David Kastrup wrote:
Hyman Rosen <hyro...@mail.com> writes:

There is nothing to "get". If the court finds that it cannot act because defendants have infringed upon a non-registered version, the plaintiffs can simply register that version and refile the claim. We know this from the SimplexGrinnell court decision.

I should think that it is sufficient if enough protected material from the registered version can be found in the distribution, whether
 or not there is an exact version match.

Otherwise one could simply modify a few lines, and lo-and-behold, the
 resulting version is no longer registered.  That's silly.

Determining the exact original version (rather than sufficient amounts of protected material) would only be interesting if different versions have been licensed under different conditions and/or to different people.

For example, if I licensed version 1.8 to somebody and find that he is distributing code derived from an older version 1.6 containing portions of code that has since then be removed (for whatever reason).

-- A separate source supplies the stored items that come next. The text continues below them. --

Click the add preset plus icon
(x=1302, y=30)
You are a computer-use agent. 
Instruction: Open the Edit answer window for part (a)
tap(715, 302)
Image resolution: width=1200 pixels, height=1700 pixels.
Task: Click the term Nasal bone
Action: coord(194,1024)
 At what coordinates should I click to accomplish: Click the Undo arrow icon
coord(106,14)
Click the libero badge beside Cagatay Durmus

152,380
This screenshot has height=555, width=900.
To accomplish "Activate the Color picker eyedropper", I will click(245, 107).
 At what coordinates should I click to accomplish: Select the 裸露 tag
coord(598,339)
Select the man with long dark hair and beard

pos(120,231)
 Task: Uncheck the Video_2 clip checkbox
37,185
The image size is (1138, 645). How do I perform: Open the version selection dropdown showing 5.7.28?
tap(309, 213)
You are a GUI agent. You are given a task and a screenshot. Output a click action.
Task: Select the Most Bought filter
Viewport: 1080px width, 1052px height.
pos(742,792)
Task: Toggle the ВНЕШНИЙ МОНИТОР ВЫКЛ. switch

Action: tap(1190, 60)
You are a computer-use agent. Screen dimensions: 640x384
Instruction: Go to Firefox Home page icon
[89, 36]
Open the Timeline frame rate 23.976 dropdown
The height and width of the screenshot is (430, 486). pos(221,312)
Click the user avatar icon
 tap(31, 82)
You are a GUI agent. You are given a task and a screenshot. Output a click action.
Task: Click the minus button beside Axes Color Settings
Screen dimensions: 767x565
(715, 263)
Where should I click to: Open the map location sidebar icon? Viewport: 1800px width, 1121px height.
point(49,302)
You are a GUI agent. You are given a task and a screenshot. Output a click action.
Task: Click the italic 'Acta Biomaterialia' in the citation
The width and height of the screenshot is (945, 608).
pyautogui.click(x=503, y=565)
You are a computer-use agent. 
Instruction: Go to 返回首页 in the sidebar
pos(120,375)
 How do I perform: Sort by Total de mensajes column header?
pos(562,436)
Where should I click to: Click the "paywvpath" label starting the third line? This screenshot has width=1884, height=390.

In such cases, determining the exact version makes a difference.

But in the case where registered and contentious version have been made available to the same people under the same conditions, exact version matching appears pointless. Sufficient amounts of matching code should do the trick.

Pop another beer DAK, then go read Groklaw or something requiring fewer
cognitive skills than this group. Post a nasty remark about Terekhov to
Pammy. That's what Alan does. She'll love you sucking up to her. She
rewards her faithful sycophants you know.